On Thursday, Duckworth asked Esper to explain whether the Pentagon is conducting an investigation into "US troop casualties in Afghanistan to assess whether any US service member deaths are related to the alleged Russian bounty program."
She also inquired as to whether the Department of Defense is tracking any concurrent or completed intelligence community investigations into US troop casualties in Afghanistan and pushed Esper to commit to "disclosing the findings of all investigations on this subject with Gold Star Family members, Congress and the American people."
The letter comes the same day Esper and Joint Chiefs Chairman Gen. Mark Milley are testifying before the House Armed Services Committee on Capitol Hill.
It also comes amid an ongoing debate over the intelligence reports related to Russian bounties that have been reported by CNN and other media outlets. President Donald Trump has repeatedly claimed that he was not briefed on intelligence of this nature but US military and intelligence officials have not denied its existence.
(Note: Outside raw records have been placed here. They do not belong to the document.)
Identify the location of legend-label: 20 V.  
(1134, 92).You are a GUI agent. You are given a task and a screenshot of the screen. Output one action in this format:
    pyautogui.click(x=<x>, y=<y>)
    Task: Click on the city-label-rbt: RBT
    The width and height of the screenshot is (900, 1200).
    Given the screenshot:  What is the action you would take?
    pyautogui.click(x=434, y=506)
The top US general overseeing operations in the Middle East and Afghanistan said Tuesday that the intelligence concerning Russian operatives offering bounties to Taliban-linked militants was "very worrisome" but that the information wasn't solid enough to hold up in a court of law.
Gen. Frank McKenzie, the commander of US Central Command, also told a small group of reporters while traveling to the region that he was not convinced that the Russian bounty program was directly responsible for the deaths of US personnel.
"The intelligence wasn't proved to me. It was proved enough to worry me. It wasn't proved enough that I'd take it to a court of law. That's often true in battlefield intelligence," McKenzie said, according to a transcript provided by the Defense Department.
His comments marked the first time a Pentagon official answered questions about the US intelligence that assessed there was an effort by a Russian military intelligence unit to pay the Taliban to kill US soldiers.